[Records from a pointing dataset]

________

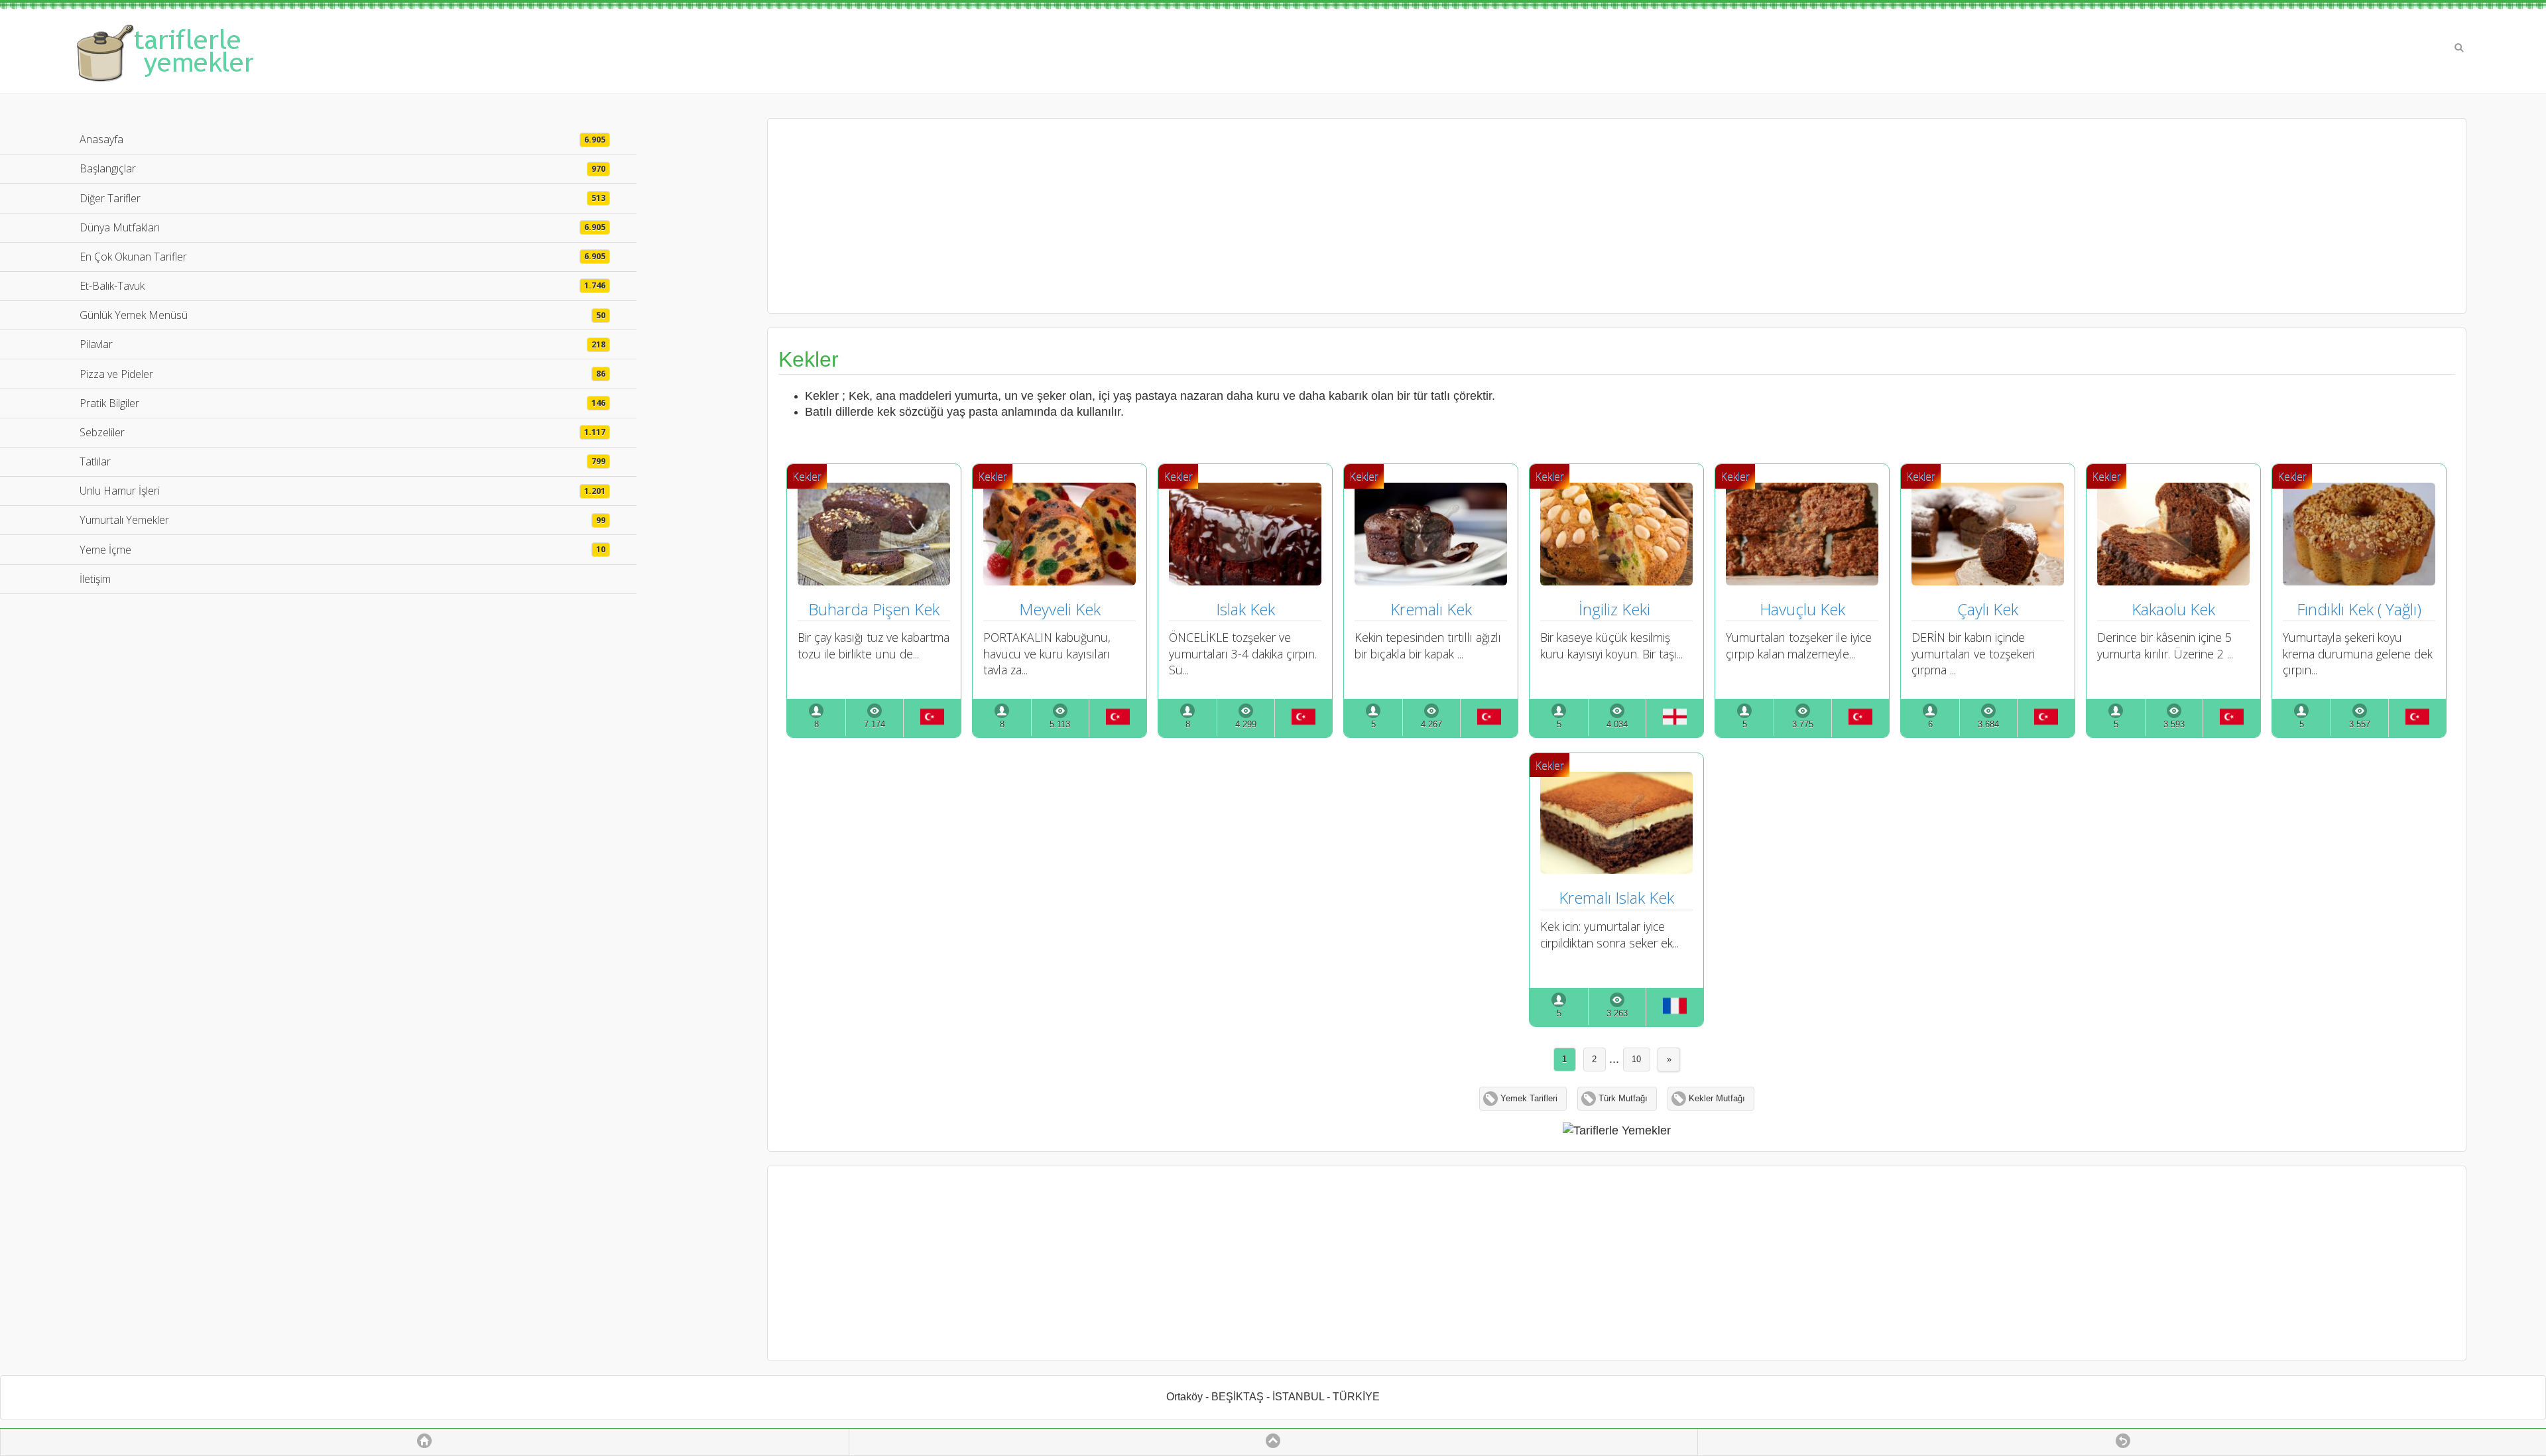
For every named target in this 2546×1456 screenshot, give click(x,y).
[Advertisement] (1616, 215)
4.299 (1245, 724)
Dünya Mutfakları (342, 227)
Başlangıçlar (342, 168)
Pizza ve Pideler (342, 374)
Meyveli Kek (1060, 609)
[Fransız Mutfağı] (1674, 1007)
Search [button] (2459, 47)
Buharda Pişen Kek (874, 609)
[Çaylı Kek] (1987, 581)
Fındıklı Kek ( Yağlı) (2359, 609)
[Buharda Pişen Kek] (874, 581)
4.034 (1617, 724)
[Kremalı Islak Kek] (1616, 869)
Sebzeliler (342, 432)
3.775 (1802, 724)
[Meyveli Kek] (1059, 581)
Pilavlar (342, 344)
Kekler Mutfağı (1717, 1098)
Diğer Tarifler (342, 198)
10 (1636, 1059)
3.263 (1617, 1013)
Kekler (806, 476)
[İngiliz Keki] (1616, 581)
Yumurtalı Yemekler (342, 520)
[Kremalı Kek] (1431, 581)
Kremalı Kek (1431, 609)
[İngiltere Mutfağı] (1674, 718)
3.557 (2359, 724)
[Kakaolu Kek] (2173, 581)
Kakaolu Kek (2173, 609)
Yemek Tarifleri (1528, 1098)
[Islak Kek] (1245, 581)
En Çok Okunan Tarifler (342, 256)
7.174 (874, 724)
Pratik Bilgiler (342, 403)
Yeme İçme (342, 549)
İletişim (95, 579)
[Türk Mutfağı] (932, 718)
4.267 (1431, 724)
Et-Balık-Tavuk (342, 285)
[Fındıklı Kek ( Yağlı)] (2359, 581)
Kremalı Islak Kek (1616, 897)
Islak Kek (1245, 609)
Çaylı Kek (1987, 609)
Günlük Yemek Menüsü (342, 315)
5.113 (1060, 724)
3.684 (1988, 724)
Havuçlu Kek (1802, 609)
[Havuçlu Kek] (1802, 581)
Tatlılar (342, 461)
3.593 (2174, 724)
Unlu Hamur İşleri (342, 490)
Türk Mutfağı (1623, 1098)
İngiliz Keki (1616, 609)
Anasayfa (342, 139)
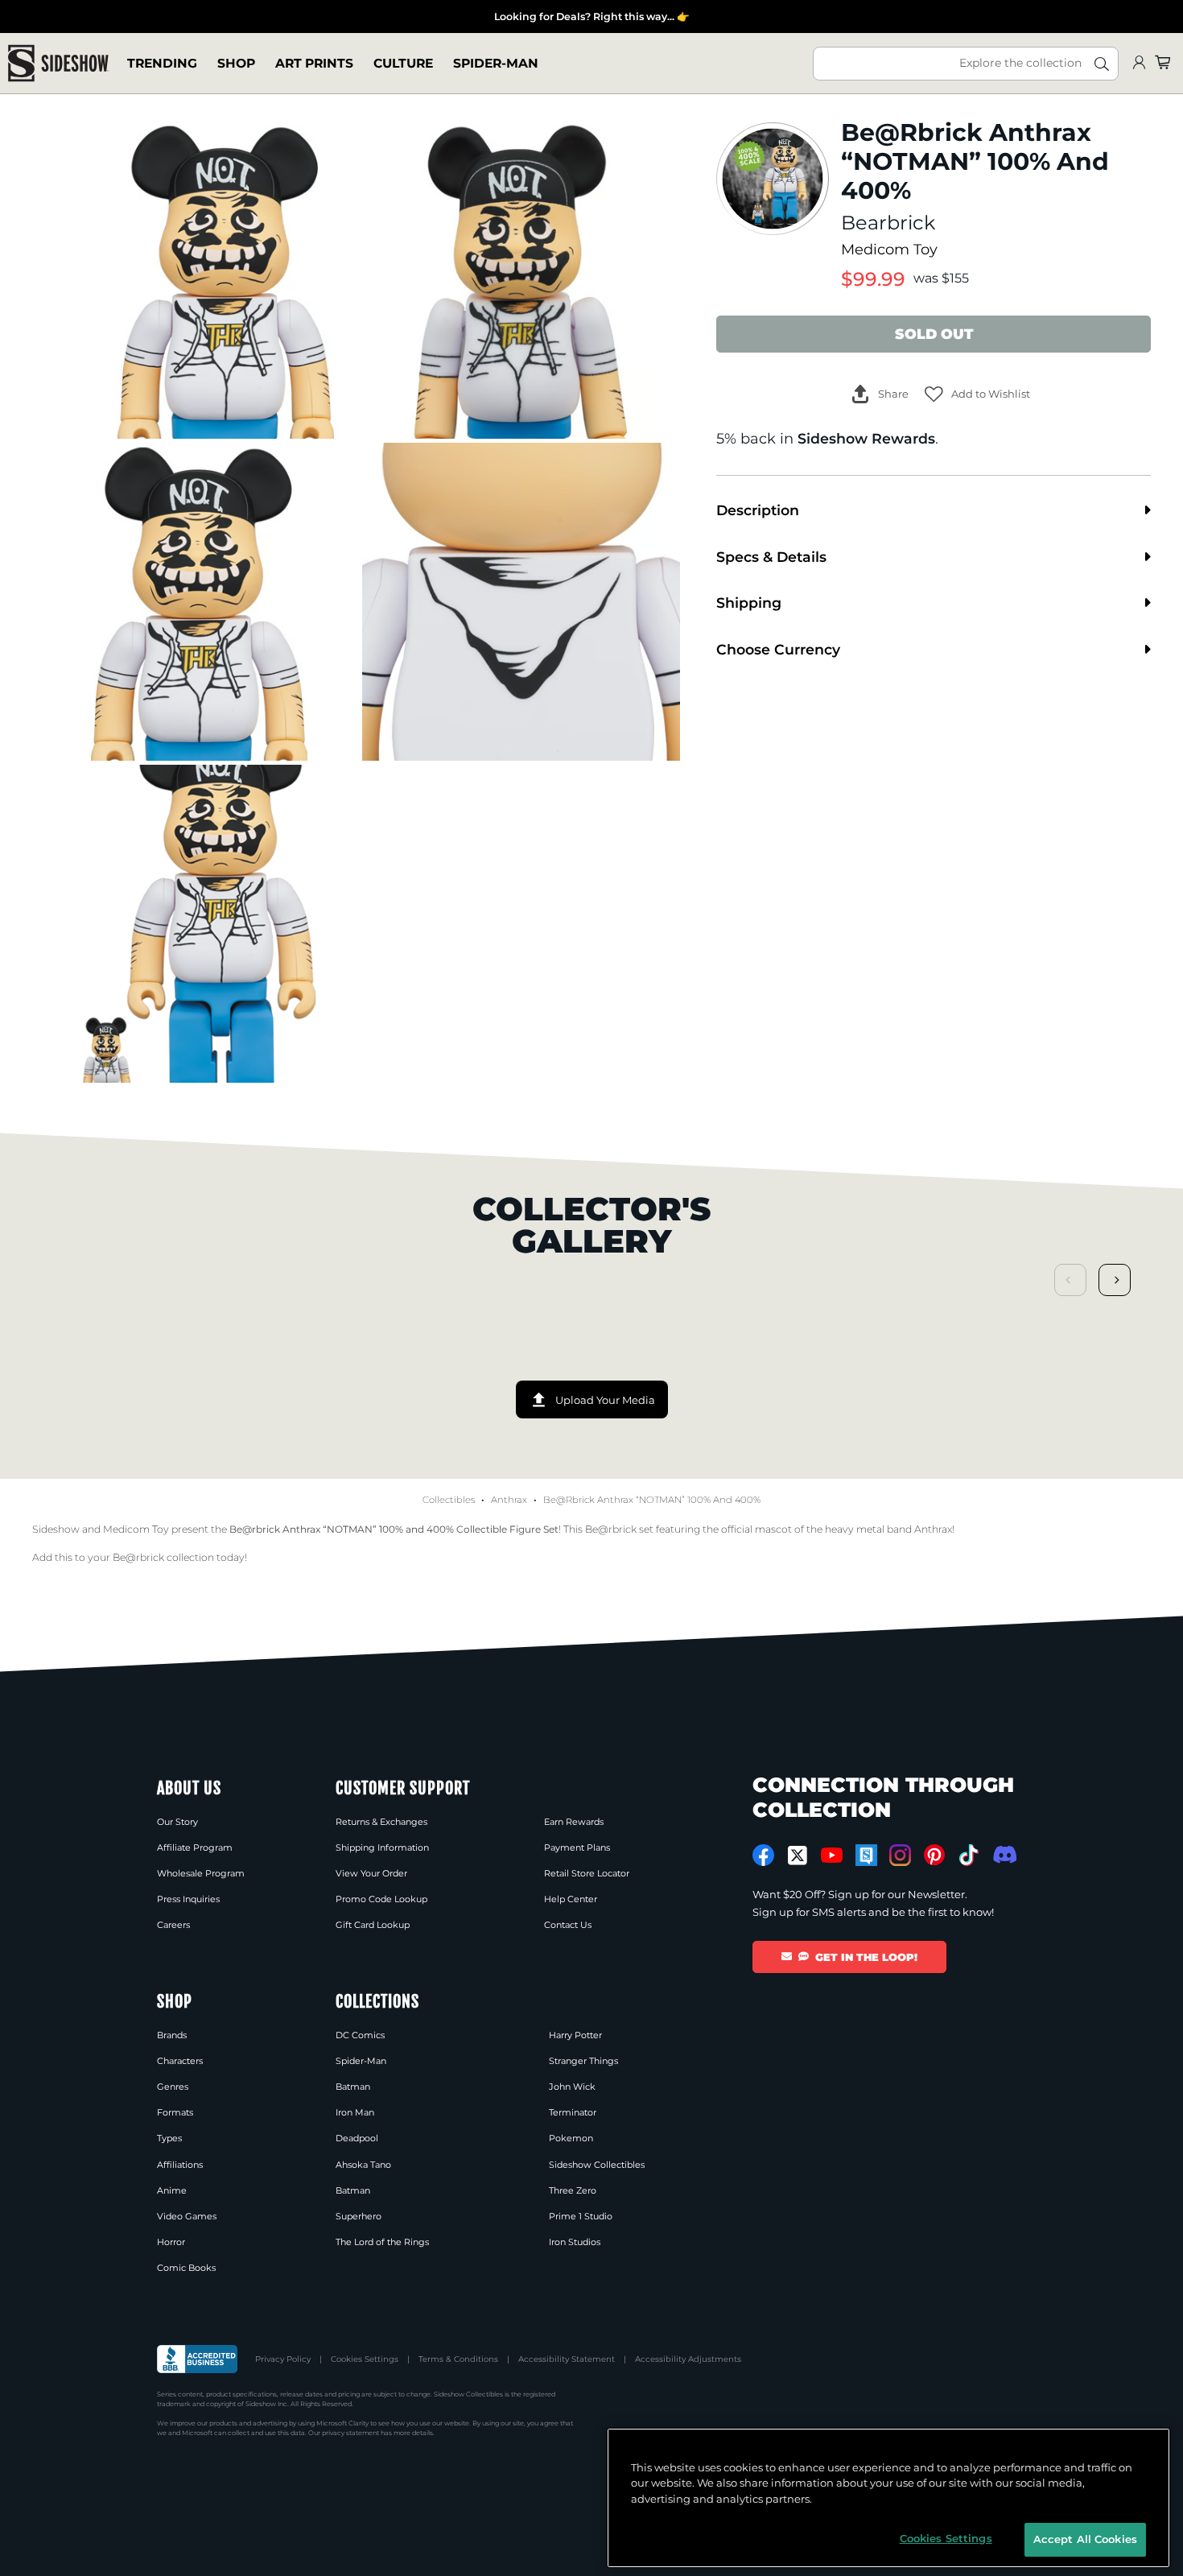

________

Set down the lines again unchanged, starting at the line that contains "[Kremalı Kek] (1431, 581)" and continuing through the last of the records. Leave the pictures out of your answer.

[Kremalı Kek] (1431, 581)
Kremalı Kek (1431, 609)
[İngiltere Mutfağı] (1674, 718)
3.557 (2359, 724)
[Kakaolu Kek] (2173, 581)
Kakaolu Kek (2173, 609)
Yemek Tarifleri (1528, 1098)
[Islak Kek] (1245, 581)
En Çok Okunan Tarifler (342, 256)
7.174 (874, 724)
Pratik Bilgiler (342, 403)
Yeme İçme (342, 549)
İletişim (95, 579)
[Türk Mutfağı] (932, 718)
4.267 (1431, 724)
Et-Balık-Tavuk (342, 285)
[Fındıklı Kek ( Yağlı)] (2359, 581)
Kremalı Islak Kek (1616, 897)
Islak Kek (1245, 609)
Çaylı Kek (1987, 609)
Günlük Yemek Menüsü (342, 315)
5.113 (1060, 724)
3.684 (1988, 724)
Havuçlu Kek (1802, 609)
[Havuçlu Kek] (1802, 581)
Tatlılar (342, 461)
3.593 (2174, 724)
Unlu Hamur İşleri (342, 490)
Türk Mutfağı (1623, 1098)
İngiliz Keki (1616, 609)
Anasayfa (342, 139)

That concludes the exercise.